4. Cette erreur n'est pas imputable à la requérante qui a sollicité l'application de ce taux en première instance et en appel, présente un caractère matériel et a exercé une influence sur le jugement de l'affaire. Ainsi, la requête en rectification d'erreur matérielle de la société UTB est recevable. Par suite, il y a lieu de modifier les points 14, 15, 16, 17 et 18 de l'arrêt n° 20VE03370 du 9 novembre 2023 et l'article 2 de son dispositif dans le sens de ce qui a été exposé au point 3 ci-dessus.
5. Les dispositions de l'article L. 761-1 du code de justice administrative font obstacle à ce que la société UTB qui n'est pas la partie perdante, verse une somme à la région Ile-de-France au titre des frais exposés et non compris dans les dépens. En revanche, il y a lieu, dans les circonstances de l'espèce, de mettre à la charge de la région Ile-de-France le versement à la société UTB de la somme de 2 000 euros sur ce fondement.
DÉCIDE :
Article 1er : Le point 14 de l'arrêt n° 20VE03370 de la cour administrative d'appel de Versailles du 9 novembre 2023 est ainsi modifié : " Aux termes de l'article 5 du décret du 21 février 2002 relatif à la mise en œuvre du délai maximum de paiement, dans sa version applicable aux marchés dont la procédure a été engagée après le 1er janvier 2009 : " I. - Le défaut de paiement dans les délais prévus par l'article 98 du code des marchés publics fait courir de plein droit, et sans autre formalité, des intérêts moratoires au bénéfice du titulaire ou du sous-traitant payé directement. / Les intérêts moratoires courent à partir du jour suivant l'expiration du délai global jusqu'à la date de mise en paiement du principal incluse. / Les intérêts moratoires appliqués aux acomptes ou au solde sont calculés sur le montant total de l'acompte ou du solde toutes taxes comprises, diminué de la retenue de garantie, et après application des clauses d'actualisation, de révision et de pénalisation. / Les intérêts moratoires ne sont pas assujettis à la taxe sur la valeur ajoutée. II. - 1° Le taux des intérêts moratoires est référencé dans le marché. / 2° Pour les organismes soumis aux délais de paiement mentionnés aux 1° et 2° de l'article 98 du code des marchés publics, qu'il soit ou non indiqué dans le marché, le taux des intérêts moratoires est égal au taux d'intérêt de la principale facilité de refinancement appliquée par la Banque centrale européenne à son opération de refinancement principal la plus récente effectuée avant le premier jour de calendrier du semestre de l'année civile au cours duquel les intérêts moratoires ont commencé à courir, majoré de sept points (...) " ".
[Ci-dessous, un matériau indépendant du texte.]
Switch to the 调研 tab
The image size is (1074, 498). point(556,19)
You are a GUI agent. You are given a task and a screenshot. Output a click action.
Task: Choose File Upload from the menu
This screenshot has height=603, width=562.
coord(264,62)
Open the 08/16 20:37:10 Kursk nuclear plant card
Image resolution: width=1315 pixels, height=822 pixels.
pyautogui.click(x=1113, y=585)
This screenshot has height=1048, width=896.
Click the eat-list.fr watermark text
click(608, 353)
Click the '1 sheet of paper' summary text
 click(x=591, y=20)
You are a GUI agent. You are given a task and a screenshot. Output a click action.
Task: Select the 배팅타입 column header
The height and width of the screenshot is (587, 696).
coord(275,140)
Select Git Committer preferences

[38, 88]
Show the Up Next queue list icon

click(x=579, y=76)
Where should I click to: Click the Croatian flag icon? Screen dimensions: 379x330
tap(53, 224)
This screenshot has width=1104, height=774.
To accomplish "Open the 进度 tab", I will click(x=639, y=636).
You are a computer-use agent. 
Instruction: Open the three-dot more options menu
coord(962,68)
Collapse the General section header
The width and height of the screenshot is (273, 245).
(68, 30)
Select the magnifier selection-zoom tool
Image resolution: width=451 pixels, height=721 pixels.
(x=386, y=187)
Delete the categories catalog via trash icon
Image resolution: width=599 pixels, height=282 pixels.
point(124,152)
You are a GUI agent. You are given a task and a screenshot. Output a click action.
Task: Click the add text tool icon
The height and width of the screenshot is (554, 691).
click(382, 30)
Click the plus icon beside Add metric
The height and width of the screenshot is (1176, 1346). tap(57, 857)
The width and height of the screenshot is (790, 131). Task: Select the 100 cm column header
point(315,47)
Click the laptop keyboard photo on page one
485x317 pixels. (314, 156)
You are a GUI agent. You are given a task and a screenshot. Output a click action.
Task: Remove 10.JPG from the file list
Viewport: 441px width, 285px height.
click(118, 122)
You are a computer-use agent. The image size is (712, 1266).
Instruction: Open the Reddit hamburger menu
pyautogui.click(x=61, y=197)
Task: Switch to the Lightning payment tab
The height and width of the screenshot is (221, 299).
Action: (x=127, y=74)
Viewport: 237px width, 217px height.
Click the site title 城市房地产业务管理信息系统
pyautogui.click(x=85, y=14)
Article 2 : Au point 15 de l'arrêt n° 20VE03370 de la cour administrative d'appel de Versailles du 9 novembre 2023, les termes " dans sa version en vigueur du 30 avril 2008 au 21 décembre 2008 " sont remplacés par les termes " dans sa rédaction issue du décret du 19 décembre 2008 de mise en œuvre du plan de relance économique dans les marchés publics ".
Article 3 : Le point 16 de l'arrêt n° 20VE03370 de la cour administrative d'appel de Versailles du 9 novembre 2023 est ainsi modifié : " 16. Et aux termes de l'article 4 du décret du 31 décembre 2008 modifiant le décret du 21 février 2002 : " Le présent décret est applicable aux marchés dont (...) l'avis d'appel public à la concurrence est envoyé à la publication postérieurement à sa date d'entrée en vigueur ", soit le 1er janvier 2009 " ".
Article 4 : Le point 17 de l'arrêt n° 20VE03370 de la cour administrative d'appel de Versailles du 9 novembre 2023 est ainsi modifié : " 17. Il résulte de l'instruction que l'appel public à la concurrence relatif au marché litigieux a été publié le 7 janvier 2009, soit postérieurement à la date d'entrée en vigueur du décret du 31 décembre 2008 modifiant le décret du 21 février 2002 relatif à la mise en œuvre du délai maximum de paiement dans les marchés publics. Ainsi, le taux des intérêts moratoires est égal au taux d'intérêt de la principale facilité de refinancement appliquée par la Banque centrale européenne à son opération de refinancement principal la plus récente effectuée avant le premier jour de calendrier du semestre de l'année civile au cours duquel les intérêts moratoires ont commencé à courir, majoré de sept points. Ce taux remplace celui résultant des stipulations de l'article 3.3.9 du cahier des clauses administratives particulières applicable au marché litigieux ".
Article 5 : Au point 18, les mots " pour les contrats dont la procédure de passation a été engagée avant le 1er janvier 2009 " sont supprimés.
Article 6 : L'article 2 de l'arrêt n° 20VE03370 de la cour administrative d'appel de Versailles du 9 novembre 2023 est ainsi modifié : " La région Ile-de-France est condamnée à verser à la société UTB la somme de 264 699,84 euros toutes taxes comprises, assortie des intérêts moratoires au taux d'intérêt de la principale facilité de refinancement appliquée par la Banque centrale européenne à son opération de refinancement principal la plus récente effectuée avant le premier jour de calendrier du semestre de l'année civile au cours duquel les intérêts moratoires ont commencé à courir, majoré de sept points, à compter du 5 mai 2013 pour la somme 208 239,02 euros, et à compter du 14 octobre 2013 pour la somme de 56 460,83 euros. Les intérêts échus à la date du 19 octobre 2018 puis à chaque échéance annuelle à compter de cette date seront capitalisés à chacune de ces dates pour produire eux-mêmes intérêts ".
Article 7 : La région Ile-de-France versera la somme de 2 000 euros à la société UTB au titre de l'article L. 761-1 du code justice administrative.
Article 8 : Les conclusions présentées par la région Ile-de-France au titre de l'article L. 761-1 du code de justice administrative sont rejetées.
Article 9 : Le présent arrêt sera notifié à la société UTB et à la région Ile-de-France.
Copie en sera adressée au président de la Section du contentieux du Conseil d'Etat.
Délibéré après l'audience du 4 avril 2024, à laquelle siégeaient :
Mme Signerin-Icre, présidente de chambre,
M. Camenen, président assesseur,
Mme Houllier, première conseillère.
Rendu public par mise à disposition au greffe le 2 mai 2024.
Le rapporteur,
G. CamenenLa présidente,
C. Signerin-IcreLa greffière,
C. FourteauLa République mande et ordonne au préfet de la région Ile-de-France en ce qui le concerne ou à tous commissaires de justice à ce requis en ce qui concerne les voies de droit commun contre les parties privées, de pourvoir à l'exécution de la présente décision.